What is Secure Boot?
by Nate Young, on Jan 2, 2018 4:54:04 PM
The UEFI specification defines a mechanism called "Secure Boot" for ensuring the integrity of firmware and software running on a platform. Secure Boot establishes a trust relationship between the UEFI BIOS and the software it eventually launches (such as bootloaders, OSes, or UEFI drivers and utilities). After Secure Boot is enabled and configured, only software or firmware signed with approved keys are allowed to execute. Conversely, software signed with blacklisted keys are disallowed from executing. In this way, a system can guard against malicious attacks, rootkits, and unauthorized software updates that could happen prior to the OS launching.
The Secure Boot mechanism relies on public/private key pairs to verify the digital signature of all firmware and software before execution. Before digging in to the details of UEFI's Secure Boot, let's begin with a bit of high-level background on digital signatures.
The basic idea of digital signatures is to generate a pair of keys:
- A private key to be kept private and secured by the originator.
- A public key that can be distributed freely.
The mathematical correlation between this public/private key pair allows for checking the digital signature of a message for authenticity.

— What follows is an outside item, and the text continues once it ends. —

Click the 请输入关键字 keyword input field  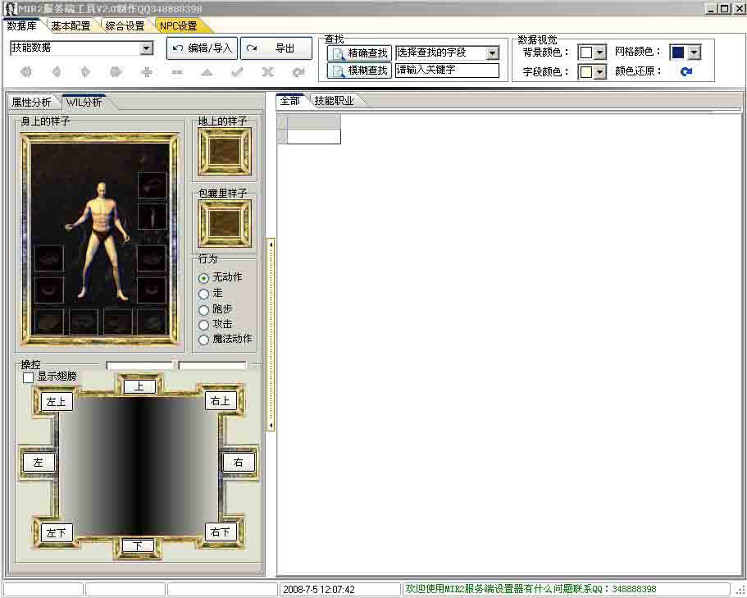(x=447, y=71)
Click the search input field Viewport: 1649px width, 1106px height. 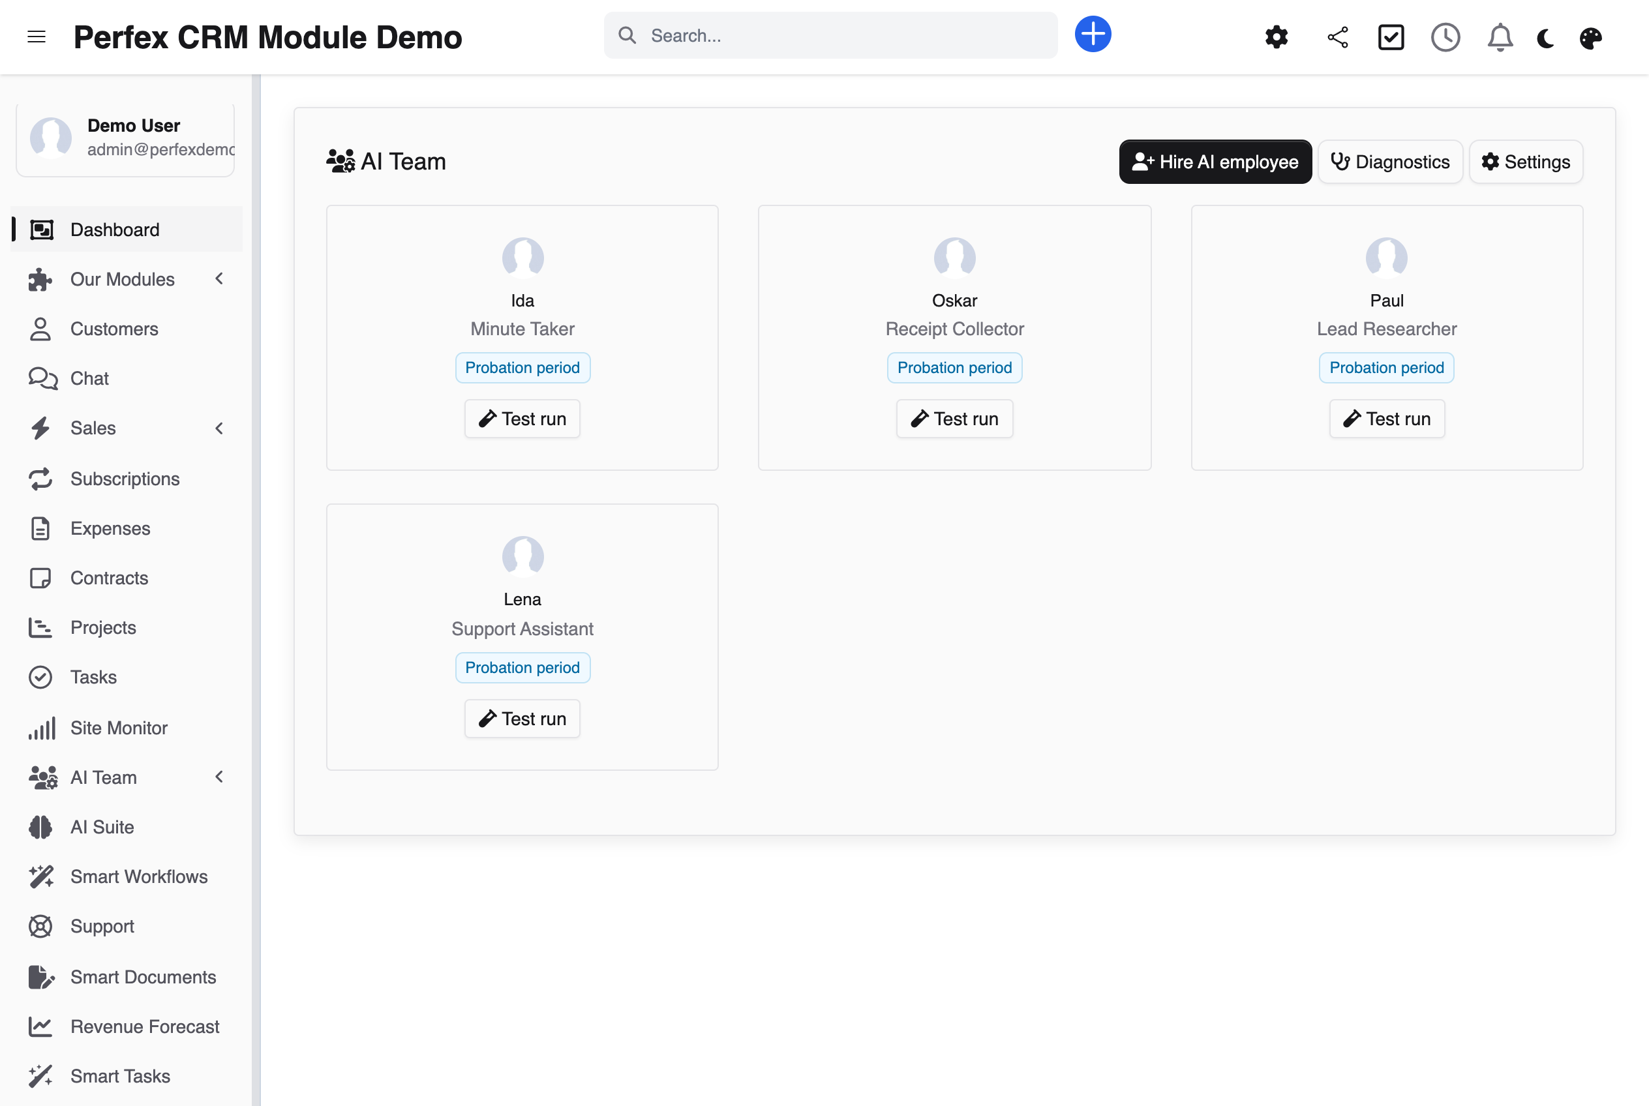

To do the check, only the public key is necessary, and the message can be verified as having been signed by the private key without ever knowing the private key itself.
One other feature of this public/private key pair is that it is impractical to calculate the private key from the contents of the public key. This feature allows for the distribution of the public key without compromising the private key.
Lastly, a message cannot be signed using the public key. Only the private key is capable of signing the message properly. This is the basic mechanism digital signature technology uses to verify a message's integrity without compromising the details or contents of the private key.
Secure Boot Details
With this understanding of digital signatures, the UEFI "Secure Boot" technology consists of a collection of keys, categorized as follows:
- Platform Key (PK)
- Key Exchange Key (KEK)
- Whitelist Database (DB)
- Blacklist Database (DBX)
On a system with Secure Boot enabled and configured, each of these items will contain the public portions of public/private key pairs. The keys are used to authorize various components of the firmware and software.
- The Platform Key (PK) establishes a trust relationship between the platform owner and the firmware (UEFI BIOS) by controlling access to the KEK database. There is a single PK per platform, and the public portion of the PK is installed into the system, typically during production at the OEM. The private portion of the PK is necessary for modifying the KEK database.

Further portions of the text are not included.